RECORDS PROVIDED:
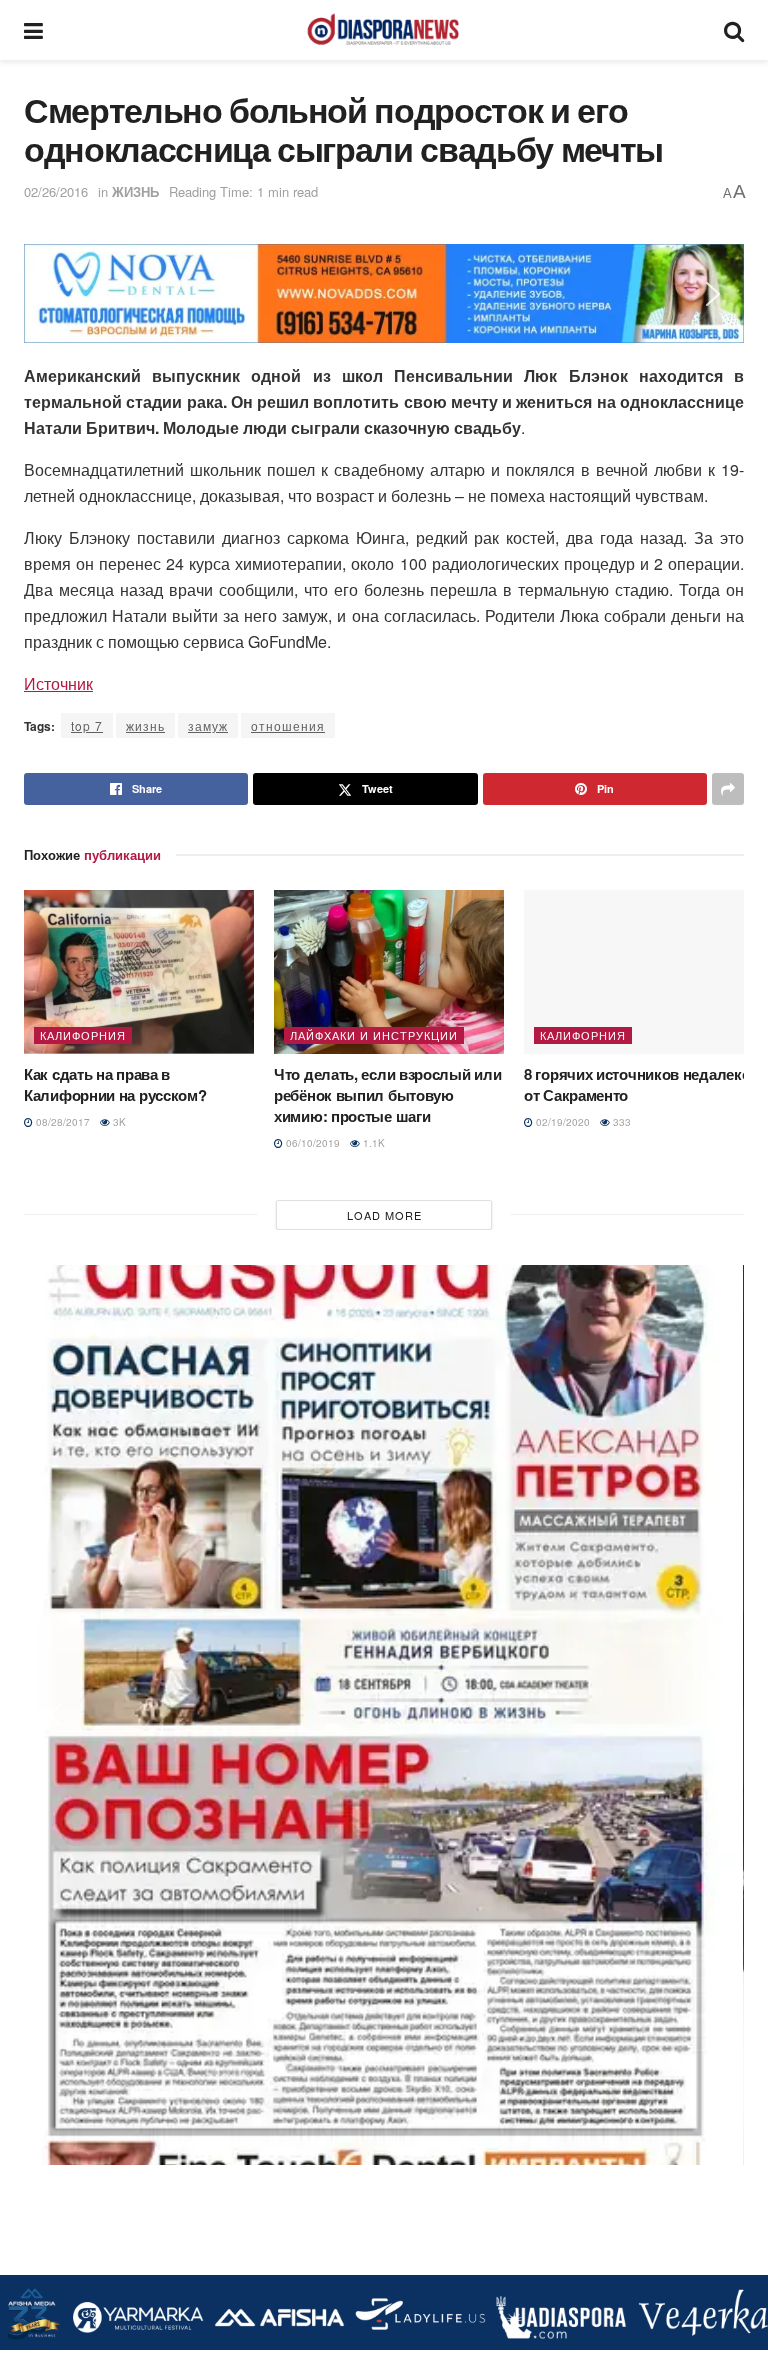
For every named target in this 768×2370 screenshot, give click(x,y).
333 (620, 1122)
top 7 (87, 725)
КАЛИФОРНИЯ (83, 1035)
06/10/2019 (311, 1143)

* * *

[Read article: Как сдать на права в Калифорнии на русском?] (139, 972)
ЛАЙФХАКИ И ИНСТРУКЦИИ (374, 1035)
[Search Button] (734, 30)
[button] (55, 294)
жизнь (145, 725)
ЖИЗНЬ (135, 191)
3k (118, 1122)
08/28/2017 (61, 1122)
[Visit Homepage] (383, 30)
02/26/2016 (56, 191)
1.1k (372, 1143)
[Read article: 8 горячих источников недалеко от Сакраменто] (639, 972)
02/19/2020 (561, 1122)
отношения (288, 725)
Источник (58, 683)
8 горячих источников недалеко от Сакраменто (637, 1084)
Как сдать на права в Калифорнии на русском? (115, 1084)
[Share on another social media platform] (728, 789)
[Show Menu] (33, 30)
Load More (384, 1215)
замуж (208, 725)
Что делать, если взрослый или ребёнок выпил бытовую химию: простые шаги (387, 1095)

ASSIGNED TASK: Copy out every line in the entries above that holds "недалеко".

SOLUTION BELOW:
[Read article: 8 горячих источников недалеко от Сакраменто] (639, 972)
8 горячих источников недалеко от Сакраменто (637, 1084)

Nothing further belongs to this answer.